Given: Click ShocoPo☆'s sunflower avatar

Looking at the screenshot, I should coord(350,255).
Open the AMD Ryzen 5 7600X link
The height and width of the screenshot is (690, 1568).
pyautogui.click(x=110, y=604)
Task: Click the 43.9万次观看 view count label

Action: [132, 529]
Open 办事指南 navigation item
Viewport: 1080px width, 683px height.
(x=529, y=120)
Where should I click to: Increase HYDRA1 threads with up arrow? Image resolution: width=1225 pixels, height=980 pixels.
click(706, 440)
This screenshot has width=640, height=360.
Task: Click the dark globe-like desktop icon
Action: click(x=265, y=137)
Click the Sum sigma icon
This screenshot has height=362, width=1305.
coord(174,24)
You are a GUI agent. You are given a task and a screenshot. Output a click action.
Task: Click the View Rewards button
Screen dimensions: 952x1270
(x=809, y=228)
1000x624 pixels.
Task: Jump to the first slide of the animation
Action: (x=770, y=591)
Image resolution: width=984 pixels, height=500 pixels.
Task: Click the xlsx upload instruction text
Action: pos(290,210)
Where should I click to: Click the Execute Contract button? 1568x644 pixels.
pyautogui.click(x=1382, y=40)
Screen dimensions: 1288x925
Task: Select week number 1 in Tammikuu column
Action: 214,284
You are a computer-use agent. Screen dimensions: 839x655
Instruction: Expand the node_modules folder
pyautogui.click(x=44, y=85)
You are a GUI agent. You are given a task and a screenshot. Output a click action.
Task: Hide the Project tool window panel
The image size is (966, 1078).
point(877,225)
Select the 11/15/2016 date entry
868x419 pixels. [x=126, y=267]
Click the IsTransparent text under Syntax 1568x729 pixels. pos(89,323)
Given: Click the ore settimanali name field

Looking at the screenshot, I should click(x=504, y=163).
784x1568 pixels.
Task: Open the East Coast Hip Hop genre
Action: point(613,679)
----------------------------------------
__How to complete this task__.
Copy out the material above in its entirety, exactly.

__Answer to this problem__.
Given: Click ShocoPo☆'s sunflower avatar

Looking at the screenshot, I should coord(350,255).
Open the AMD Ryzen 5 7600X link
The height and width of the screenshot is (690, 1568).
pyautogui.click(x=110, y=604)
Task: Click the 43.9万次观看 view count label

Action: [132, 529]
Open 办事指南 navigation item
Viewport: 1080px width, 683px height.
(x=529, y=120)
Where should I click to: Increase HYDRA1 threads with up arrow? Image resolution: width=1225 pixels, height=980 pixels.
click(706, 440)
This screenshot has width=640, height=360.
Task: Click the dark globe-like desktop icon
Action: click(x=265, y=137)
Click the Sum sigma icon
This screenshot has height=362, width=1305.
coord(174,24)
You are a GUI agent. You are given a task and a screenshot. Output a click action.
Task: Click the View Rewards button
Screen dimensions: 952x1270
(x=809, y=228)
1000x624 pixels.
Task: Jump to the first slide of the animation
Action: (x=770, y=591)
Image resolution: width=984 pixels, height=500 pixels.
Task: Click the xlsx upload instruction text
Action: pos(290,210)
Where should I click to: Click the Execute Contract button? 1568x644 pixels.
pyautogui.click(x=1382, y=40)
Screen dimensions: 1288x925
Task: Select week number 1 in Tammikuu column
Action: 214,284
You are a computer-use agent. Screen dimensions: 839x655
Instruction: Expand the node_modules folder
pyautogui.click(x=44, y=85)
You are a GUI agent. You are given a task and a screenshot. Output a click action.
Task: Hide the Project tool window panel
The image size is (966, 1078).
point(877,225)
Select the 11/15/2016 date entry
868x419 pixels. [x=126, y=267]
Click the IsTransparent text under Syntax 1568x729 pixels. pos(89,323)
Given: Click the ore settimanali name field

Looking at the screenshot, I should click(x=504, y=163).
784x1568 pixels.
Task: Open the East Coast Hip Hop genre
Action: point(613,679)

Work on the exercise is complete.